■ Text

Investigation of Maximum Reflectivity and Other Optical Constants, Determination of Anisotropism in Polarized Light, and Spectroscopic Research
For numerous years optical methods of approach have engaged the attention of research workers in various parts of the world. For the most part these have followed three main directions, namely, investigation of maximum reflectivity and other optical constants, determination of anisotropism in polarized light, and spectroscopic research. Of these the determination of optical constants of ore minerals seems to have attracted many workers. This type of investigation was probably started by Drude when he obtained for stibnite such optical constants as the indices of refraction and coefficients of absorption, using a spectrometer equipped with rotatable nicols in the collimator and telescope tubes.
Two years later, the same worker determined the optical constants of various metals and alloys, using method of Kunndt of diverting a beam of light through a metal prism. Methods of Drudes were also employed by Forsterling to determine the reflectivity and other optical constants of hematite. Substantial advance in this part of the field was not attained until the development of photometric methods for determining reflectivity, first by Orcel and Schneiderhohn, later by Frick and Moses. The appliance of these methods has made possible the precise determination of the reflecting power of various ore minerals and has placed another valuable tool in the hands of workers in the field of ore mineral study with the aide of a microscope.

■ Given data
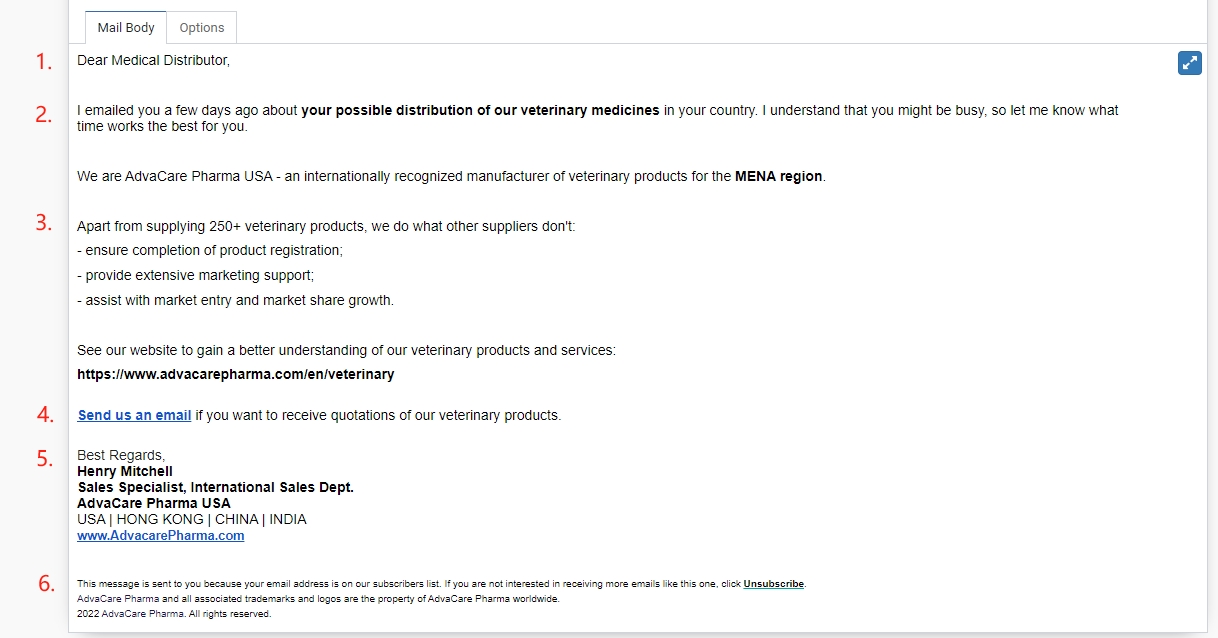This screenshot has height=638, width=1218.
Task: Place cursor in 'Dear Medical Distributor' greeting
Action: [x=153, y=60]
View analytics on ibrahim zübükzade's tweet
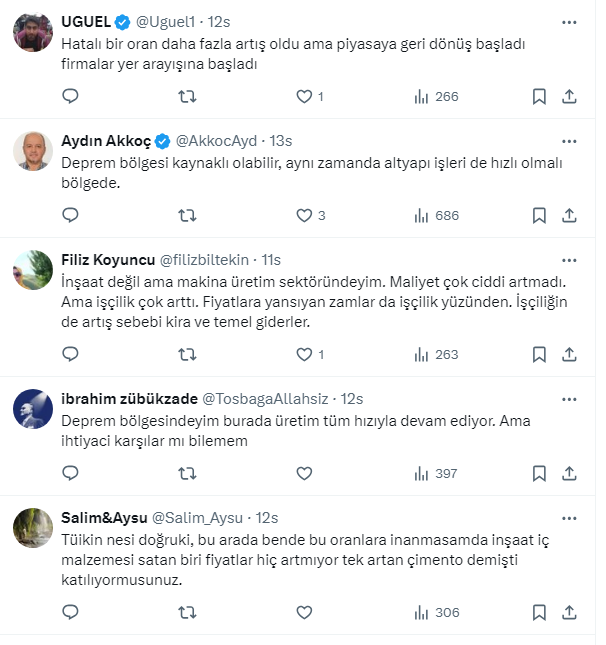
--
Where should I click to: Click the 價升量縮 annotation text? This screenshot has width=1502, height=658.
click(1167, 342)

■ Problem details
Reproduce the text on optical methods for ore minerals between "Two years later, the" and "of a microscope.", inclusive. The material has no connection to the text on optical methods for ore minerals.

■ Completed exercise
Two years later, the same worker determined the optical constants of various metals and alloys, using method of Kunndt of diverting a beam of light through a metal prism. Methods of Drudes were also employed by Forsterling to determine the reflectivity and other optical constants of hematite. Substantial advance in this part of the field was not attained until the development of photometric methods for determining reflectivity, first by Orcel and Schneiderhohn, later by Frick and Moses. The appliance of these methods has made possible the precise determination of the reflecting power of various ore minerals and has placed another valuable tool in the hands of workers in the field of ore mineral study with the aide of a microscope.